- **EXERCISE GOAL**: Pull out every line of the entries below that contains the string "pixels", matching case exactly.

-- Start MATERIAL SUPPLIED --

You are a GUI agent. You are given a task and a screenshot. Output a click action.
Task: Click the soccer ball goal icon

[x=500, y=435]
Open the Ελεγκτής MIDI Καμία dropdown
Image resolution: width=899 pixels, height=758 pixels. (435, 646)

-- End MATERIAL SUPPLIED --
-- Start MATERIAL SUPPLIED --

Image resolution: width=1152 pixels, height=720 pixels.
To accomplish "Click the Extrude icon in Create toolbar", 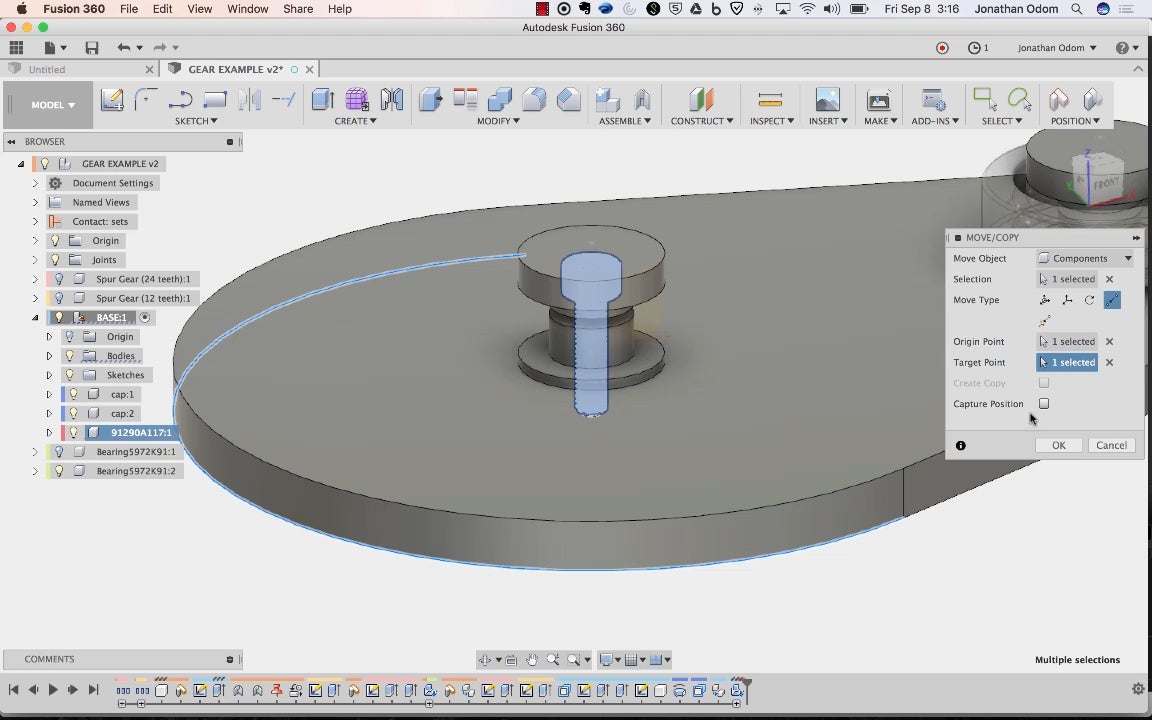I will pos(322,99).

-- End MATERIAL SUPPLIED --

- **SOLUTION TO THIS TASK**:
Image resolution: width=899 pixels, height=758 pixels. (435, 646)
Image resolution: width=1152 pixels, height=720 pixels.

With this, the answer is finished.